Bajo un clima de jornada histórica, PSJ Cobre Mendocino recibió el aval legislativo para explotar cobre en Uspallata.
Parte del peronismo votó a favor de la ratificación de la Declaración de Impacto Ambiental, lo que significó un cambio clave respecto del tratamiento del proyecto en la Cámara de Diputados.
La sanción de la ley, para transformar el proyecto minero de San Jorge en el primero en condiciones para explotar cobre en Mendoza, se dio por amplia mayoría.
Inversión estratégica
El proyecto encuentra sustento en una sólida estructura corporativa. Minera San Jorge S.A. desarrolla la iniciativa, integrada por la compañía suiza Zonda Metals GmbH y Alberdi Energy de Argentina.
La inversión total que se estima antes de la factibilidad y la ingeniería de detalles asciende a US$559 millones. Esta cifra se desglosa en dos componentes clave: US$461 millones se destinarán directamente a la exigente etapa de construcción, mientras que US$81 millones financiarán la operación inicial.
En el plano productivo, Cobre PSJ proyecta un rendimiento sostenido y de largo plazo. La mina producirá unas 40.000 toneladas anuales de cobre fino, obtenidas a partir del concentrado.
El horizonte de operación inicial se establece en 16 años, con una significativa posibilidad de extensión que extiende la vida útil hasta los 27 años. Las proyecciones más ambiciosas indican que el proyecto alcanzará hasta 70.000 toneladas de cobre durante el segundo año de operación.
Un detalle que subraya la relevancia nacional de la iniciativa es su postulación al Régimen de Incentivo a las Grandes Inversiones (RIGI). PSJ es el primer proyecto minero de Mendoza que podría acceder a los beneficios que la ley ofrece para impulsar inversiones de gran escala en sectores estratégicos.
Características técnicas
El conocimiento detallado del recurso sustenta el proyecto. El yacimiento se ubica dentro de la Estancia Yalguaraz, donde el proyecto trabaja sobre 9.984 hectáreas de concesiones.

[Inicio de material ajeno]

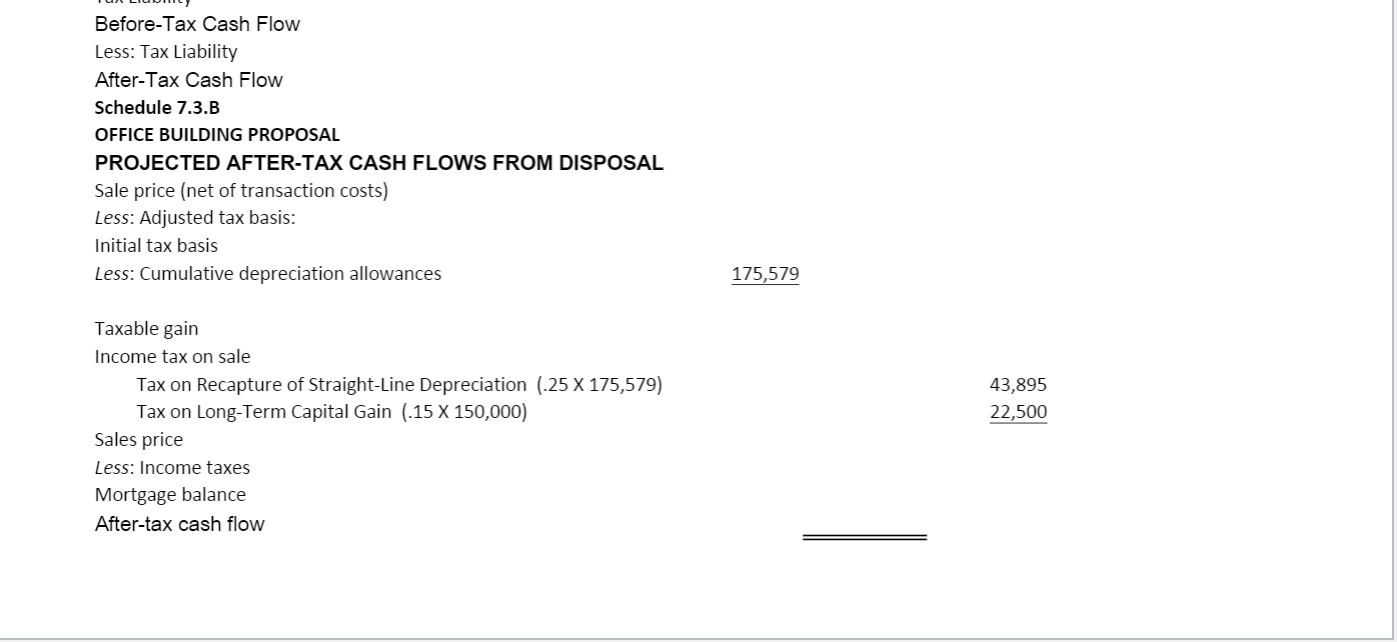The image size is (1397, 642).
Task: Place cursor on Initial tax basis
Action: pos(156,245)
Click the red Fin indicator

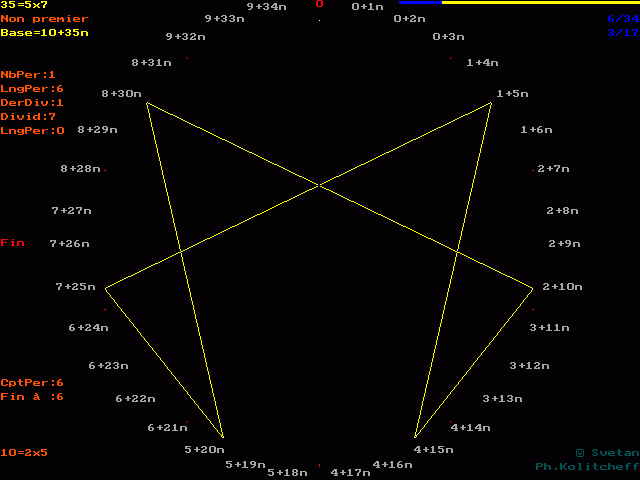[12, 243]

Geológicamente, corresponde a un sistema porfídico que alberga sulfuros y óxidos de cobre y oro. La ley media de mineral de cobre se sitúa en 0,47%.
La operación minera se concibió para ser a cielo abierto, e implementa un secuenciamiento productivo estructurado en cinco fases.
La ingeniería del proceso incorpora una planta concentradora con capacidad para procesar 10 Mt/a. El circuito metalúrgico abarca trituración, molienda, flotación y filtrado, pasos diseñados para optimizar la extracción.
El producto final será un concentrado seco, que presentará un contenido del 25% de cobre junto a trazas de oro. Las pruebas de laboratorio confirmaron eficiencias de recuperación elevadas: 90% para el cobre.
Gestión de residuos, colas espesadas y uso responsable del agua
El compromiso con el ambiente se plasma en las soluciones de ingeniería específicas. Para el manejo de residuos, la planta implementará un depósito de colas que utiliza la tecnología de colas espesadas, alcanzando un 67% de sólidos.
Esta técnica minimiza el volumen de agua residual y optimiza la estabilidad del depósito, que tendrá una superficie de 216 hectáreas y una altura máxima de 79,2 metros.
Adicionalmente, el proyecto clasifica el material extraído en tres escombreras distintas —Baja Ley, Óxidos y Estériles— gestionando un volumen total de 292,3 Mt de forma diferenciada.
El abastecimiento de agua para el proceso proviene del arroyo El Tigre, mediante una captación tipo tirolesa. El consumo de agua que demanda el proyecto se estima en un máximo de 141 l/s.